#### [Instrucciones a seguir]
Decide si cada afirmación concuerda con el fragmento sobre las ciudades y el cambio climático. Contesta sí o no y cita literalmente las palabras del fragmento que lo determinan.
1. Hace siete mil años, el golfo Pérsico estaba dos metros por encima de su nivel actual.
2. Según Wilson, la solución llegará gracias a las ciudades inteligentes y a los planificadores.
3. La propuesta es que todo el mundo se concentre en los centros de las ciudades.

#### [Fragmento de página]
Si las ciudades se expanden hacia arriba, también lo hacen hacia los lados. El crecimiento urbano empuja a las ciudades hacia humedales, selvas, estuarios, manglares, llanuras aluviales y terrenos agrícolas. Las ciudades pierden densidad en sus núcleos. Las periferias crecen, se urbanizan, hacen sus propias torres, erosionan la diferencia entre lo urbano y lo suburbano: “El problema del siglo XXI no es que nos hayamos convertido en una especie urbana demasiado deprisa, sino que aún no nos hemos urbanizado lo suficiente”. Eso no sería importante, dice Wilson, si pudiéramos despilfarrar los recursos del planeta a gusto. Si no tuviéramos que mover, por ejemplo, a varios millones de personas de las periferias a los centros, y luego el camino inverso, cada día de la semana.

Un barrio latino en Estados Unidos. (Foto AP)
Un barrio latino en Estados Unidos. (Foto AP)

En este relato, las ciudades son el producto del cambio climático. Hace siete mil años, el golfo Pérsico se elevó dos metros por encima del nivel actual, en el punto álgido del clima del Holoceno, cuando la temperatura y el nivel de los mares aumentaron en todo el planeta. Los humedales resultantes en el delta del Tigris y el Éufrates atrajeron pobladores. Había mucho alimento y fácil de obtener. Se quedaron. Cuando los humedales del sur mesopotámico se secaron, la civilización urbana, tras un milenio de existencia, ya estaba madura. Pudo tratar con los cambios y ajustarse.

Es natural que sean las ciudades, y no los estados nacionales, quienes encabecen la lucha contra el cambio climático, pues son, también, las principales damnificadas. La densificación poblacional es vital para conseguir la sostenibilidad medioambiental. La idea no es que todo el mundo se apiñe en los centros de las ciudades, pues allí no hay sitio suficiente, sino que las barriadas periféricas y los suburbios, al urbanizarse, adopten la forma, las funciones y la diversidad de usos, así como el desorden espacial, asociados normalmente con el centro.

Y si esto ocurre, dice Wilson, no será gracias a las torres vidriadas, las ciudades inteligentes, los sensores, los tecnócratas y los planificadores. Si hay una salida, una forma de arreglarlo, saldrá de aquellos millones que viven en asentamientos informales y en economías sumergidas, pues eso es lo que han sido muchos urbanitas durante los últimos cinco mil años: “Cuando se agoten las fuentes de energía y las ciudades se calienten, cuando sea más duro vivir en ellas, serán ellos los que improvisen las soluciones, si se les permite. Si algo nos enseña la historia, es que son ellos quienes lo lograrán”.

#### [Datos proporcionados]
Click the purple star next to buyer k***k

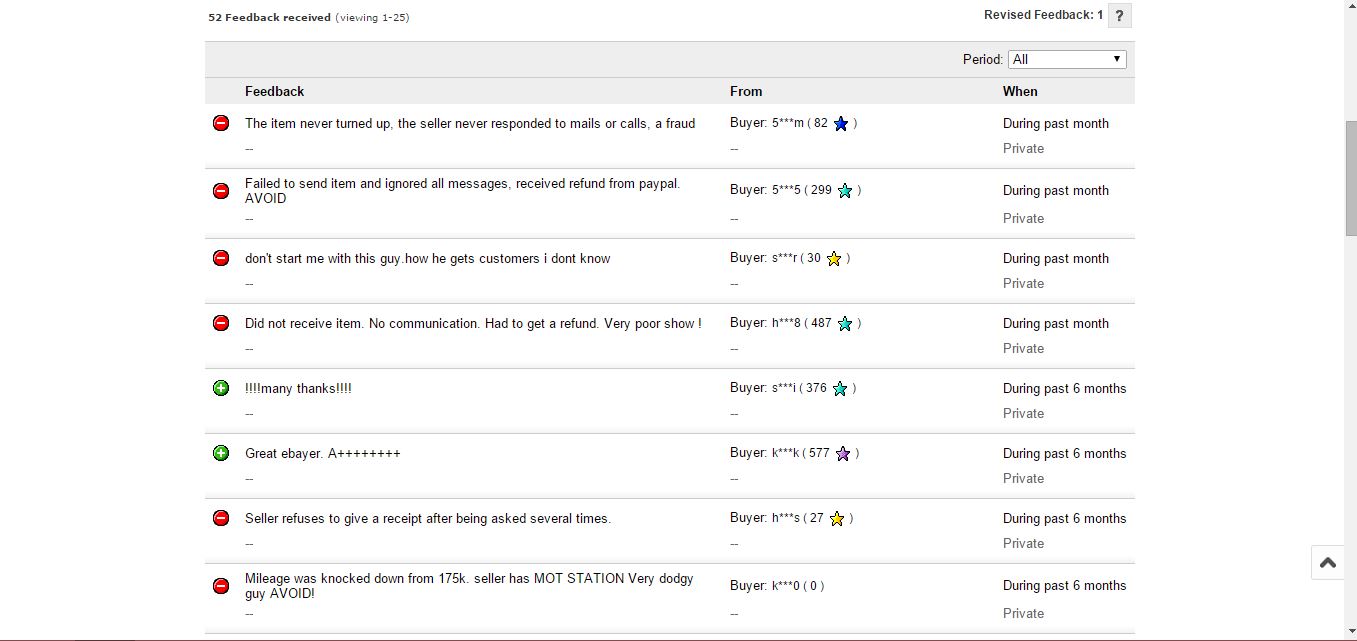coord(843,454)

==

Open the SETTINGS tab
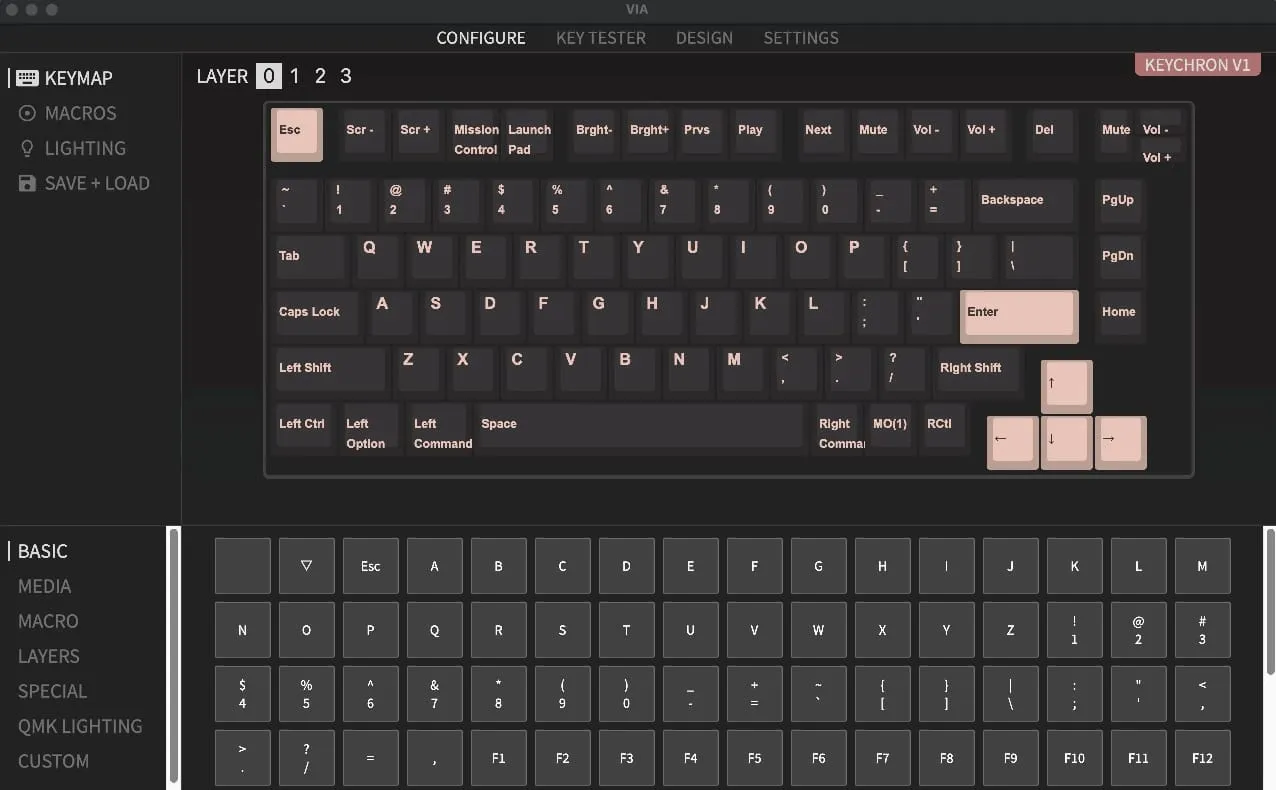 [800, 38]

* * *

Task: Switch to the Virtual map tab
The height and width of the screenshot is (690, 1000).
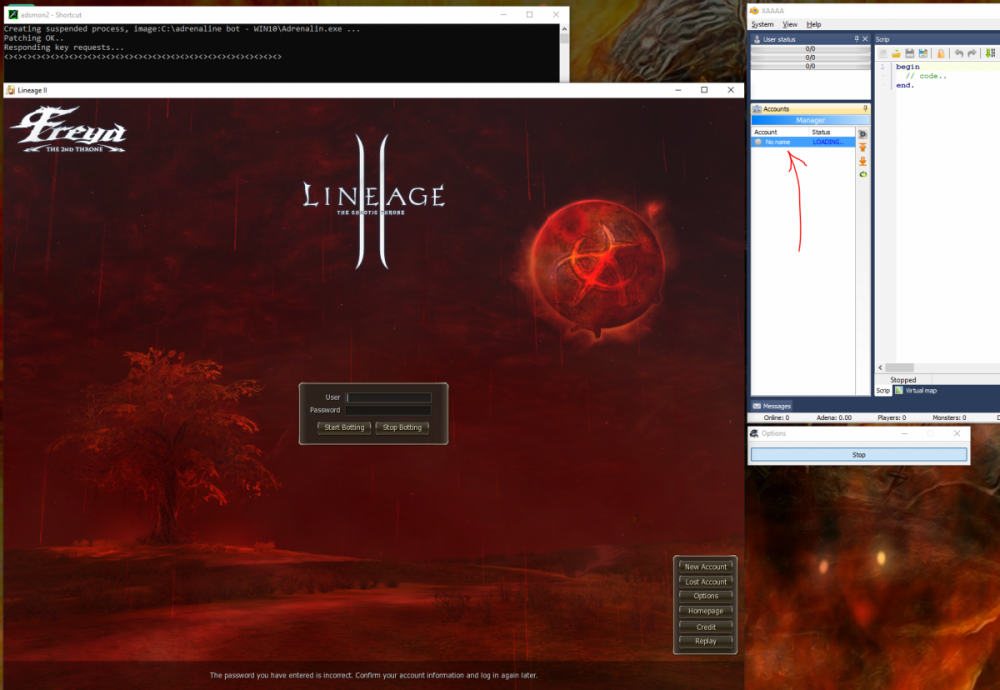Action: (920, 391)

#### [Respuesta del ejercicio]
1. Sí: «Hace siete mil años, el golfo Pérsico se elevó dos metros por encima del nivel actual».
2. No: «no será gracias a las torres vidriadas, las ciudades inteligentes, los sensores, los tecnócratas y los planificadores».
3. No: «La idea no es que todo el mundo se apiñe en los centros de las ciudades, pues allí no hay sitio suficiente».